Por Héctor de los Ríos el Sáb, 18/02/2017 - 5:36am
Edicion
304

P. Héctor De los Rios L.

Vida Nueva

7° domingo del tiempo ordinario

Levítico 19,1-2.17-18: «Amarás a tu prójimo como a ti mismo»

Salmo 103(102): «Bendice, alma mía, al Señor, y todo mi ser a su santo nombre»

1Corintios. 3,16-23: «Todo es de ustedes, ustedes de Cristo y Cristo de Dios»

San Mateo 5,38-48 (Lc 6, 27s.32-36): «Amen a sus enemigos»

El tema litúrgico de hoy es el amor y la misericordia universal En la primera lectura la Palabra nos recuerda los mandamientos de Dios, entregados a Moisés con fraterno amor. Dios está diciendo: «ustedes deben ser santos como yo lo soy». Por lo tanto nunca odien a sus hermanos. Amen a sus prójimos como a ustedes mismos.

San Pablo nos da en este texto la razón profunda del amor fraterno: toda persona es templo de Dios (o está llamado a serlo), y su Espíritu habita en nosotros. Por lo tanto cada persona tiene algo de sagrado; hacerle un daño afecta directamente a Dios, misteriosamente presente en cada persona.

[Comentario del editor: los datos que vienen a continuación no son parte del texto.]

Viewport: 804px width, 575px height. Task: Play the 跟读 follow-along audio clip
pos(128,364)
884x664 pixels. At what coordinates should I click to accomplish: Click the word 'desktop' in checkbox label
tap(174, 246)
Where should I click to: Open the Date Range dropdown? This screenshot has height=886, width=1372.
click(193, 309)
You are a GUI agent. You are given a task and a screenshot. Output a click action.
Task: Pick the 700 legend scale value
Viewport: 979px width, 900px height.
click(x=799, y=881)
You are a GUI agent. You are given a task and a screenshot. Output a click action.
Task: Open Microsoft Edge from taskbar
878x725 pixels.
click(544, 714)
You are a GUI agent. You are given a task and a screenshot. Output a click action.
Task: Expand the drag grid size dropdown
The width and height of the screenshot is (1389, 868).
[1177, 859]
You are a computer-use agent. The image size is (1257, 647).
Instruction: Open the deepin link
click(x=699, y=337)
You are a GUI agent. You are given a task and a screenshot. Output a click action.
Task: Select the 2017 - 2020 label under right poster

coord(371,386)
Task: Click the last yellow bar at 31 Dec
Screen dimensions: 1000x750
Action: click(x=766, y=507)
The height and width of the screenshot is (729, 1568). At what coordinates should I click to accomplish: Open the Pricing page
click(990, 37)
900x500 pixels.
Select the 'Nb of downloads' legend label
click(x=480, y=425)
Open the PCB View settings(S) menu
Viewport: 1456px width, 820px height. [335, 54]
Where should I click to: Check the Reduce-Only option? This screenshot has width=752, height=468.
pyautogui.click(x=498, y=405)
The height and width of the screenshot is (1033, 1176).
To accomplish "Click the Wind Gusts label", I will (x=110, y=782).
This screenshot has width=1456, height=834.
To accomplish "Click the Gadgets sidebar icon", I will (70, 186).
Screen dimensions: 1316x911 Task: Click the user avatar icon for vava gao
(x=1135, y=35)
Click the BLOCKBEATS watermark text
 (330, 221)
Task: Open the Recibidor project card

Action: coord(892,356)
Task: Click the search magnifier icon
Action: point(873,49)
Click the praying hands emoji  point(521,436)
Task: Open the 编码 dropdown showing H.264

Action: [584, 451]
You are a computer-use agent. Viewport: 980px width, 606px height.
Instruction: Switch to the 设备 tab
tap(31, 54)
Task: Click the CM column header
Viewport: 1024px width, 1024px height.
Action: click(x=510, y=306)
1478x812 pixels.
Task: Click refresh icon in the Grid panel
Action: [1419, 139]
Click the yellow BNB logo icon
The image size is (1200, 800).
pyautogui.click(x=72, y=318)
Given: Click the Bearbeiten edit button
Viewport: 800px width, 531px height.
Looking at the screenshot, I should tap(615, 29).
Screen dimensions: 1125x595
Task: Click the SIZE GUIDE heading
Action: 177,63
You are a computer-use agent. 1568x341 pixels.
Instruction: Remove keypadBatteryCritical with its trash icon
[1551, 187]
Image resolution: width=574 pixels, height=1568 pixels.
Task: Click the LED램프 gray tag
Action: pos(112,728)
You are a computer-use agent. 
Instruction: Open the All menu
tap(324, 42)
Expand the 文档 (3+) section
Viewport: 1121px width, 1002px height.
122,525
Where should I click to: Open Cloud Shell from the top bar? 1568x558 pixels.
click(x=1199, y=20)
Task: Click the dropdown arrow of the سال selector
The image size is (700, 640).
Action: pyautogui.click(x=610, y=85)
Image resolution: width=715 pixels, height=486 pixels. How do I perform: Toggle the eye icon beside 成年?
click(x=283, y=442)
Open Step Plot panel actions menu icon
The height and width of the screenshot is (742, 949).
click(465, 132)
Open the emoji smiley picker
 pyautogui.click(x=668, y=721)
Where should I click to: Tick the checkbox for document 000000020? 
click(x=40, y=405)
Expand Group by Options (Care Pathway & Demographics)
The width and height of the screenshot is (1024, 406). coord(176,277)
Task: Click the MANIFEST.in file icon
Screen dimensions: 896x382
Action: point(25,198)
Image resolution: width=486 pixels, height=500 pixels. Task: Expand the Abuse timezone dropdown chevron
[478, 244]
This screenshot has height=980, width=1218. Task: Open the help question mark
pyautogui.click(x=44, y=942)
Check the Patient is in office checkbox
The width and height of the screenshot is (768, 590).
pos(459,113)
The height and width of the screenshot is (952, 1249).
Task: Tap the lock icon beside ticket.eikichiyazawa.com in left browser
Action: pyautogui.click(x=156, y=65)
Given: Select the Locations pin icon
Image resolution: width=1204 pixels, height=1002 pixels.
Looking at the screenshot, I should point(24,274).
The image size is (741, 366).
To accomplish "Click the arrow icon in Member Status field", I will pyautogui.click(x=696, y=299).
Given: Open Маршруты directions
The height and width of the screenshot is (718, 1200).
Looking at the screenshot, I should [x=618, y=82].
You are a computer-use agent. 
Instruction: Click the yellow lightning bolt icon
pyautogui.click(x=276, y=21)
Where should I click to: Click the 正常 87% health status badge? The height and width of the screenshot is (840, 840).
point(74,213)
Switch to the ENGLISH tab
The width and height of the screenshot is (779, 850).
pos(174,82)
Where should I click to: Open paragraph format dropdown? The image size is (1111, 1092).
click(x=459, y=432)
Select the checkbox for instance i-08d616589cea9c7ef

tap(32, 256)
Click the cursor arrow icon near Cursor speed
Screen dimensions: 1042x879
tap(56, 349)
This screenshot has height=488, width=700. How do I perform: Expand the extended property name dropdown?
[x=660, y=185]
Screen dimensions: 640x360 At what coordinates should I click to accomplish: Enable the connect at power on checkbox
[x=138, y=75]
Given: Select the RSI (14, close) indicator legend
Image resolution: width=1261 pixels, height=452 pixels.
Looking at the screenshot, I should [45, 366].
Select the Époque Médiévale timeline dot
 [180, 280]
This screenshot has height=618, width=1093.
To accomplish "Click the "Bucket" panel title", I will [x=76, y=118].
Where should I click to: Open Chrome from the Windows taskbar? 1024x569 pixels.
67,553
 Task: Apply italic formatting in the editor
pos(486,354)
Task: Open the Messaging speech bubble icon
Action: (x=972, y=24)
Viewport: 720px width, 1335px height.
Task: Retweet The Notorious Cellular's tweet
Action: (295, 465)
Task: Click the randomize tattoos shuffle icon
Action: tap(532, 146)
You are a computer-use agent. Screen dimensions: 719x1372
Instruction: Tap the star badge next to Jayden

Una vez más, en sus exigencias en el sermón de la montaña, Jesús va más allá de la ley de Moisés. (Supera interpretación de los diez mandamientos hecha `por el Antiguo Testamento. Jesús destaca, por sobre todos, el mandamiento del amor fraterno, e introduce varias novedades:

Primero: La venganza no es cristiana, aun sí está aparentemente justificada. Sus palabras sobre el tema han de ser entendidas en este sentido, y no como una llamada a la debilidad o a la pasividad: «No ofrezcan resistencia a las injurias... cuando una persona te golpea en la mejilla derecha, ofrécele la otra...».

Segundo: Jesús dice que también debemos amar a los enemigos y orar por ellos. Porque si no los amamos y perdonamos, no vamos más allá de la antigua ley (donde el amor y el perdón sólo alcanzaba al pueblo elegido). Y no somos diferentes de los paganos o de cualquier persona común, pues todos son buenos con sus amigos.

¿Y por qué amar y ser buenos con nuestros enemigos y perseguidores? Porque Dios es así, y nosotros somos sus hijos e imitadores. Dios es universal en su caridad; gente buena y mala reciben su vida y sus dones.

Resumiendo, la caridad cristiana no es sólo amar al prójimo como a nosotros mismos («no hagas a los demás lo que no quieres que hagan Contigo»), sino amar al prójimo como Dios lo ama.

Algunas preguntas para pensar durante la semana

1. ¿Cuál es mi-actitud con mis enemigos (en el sentido amplió de la palabra)?

2. Dada la ocasión, ¿qué gesto podría yo hacer para expresar perdón a un «enemigo»?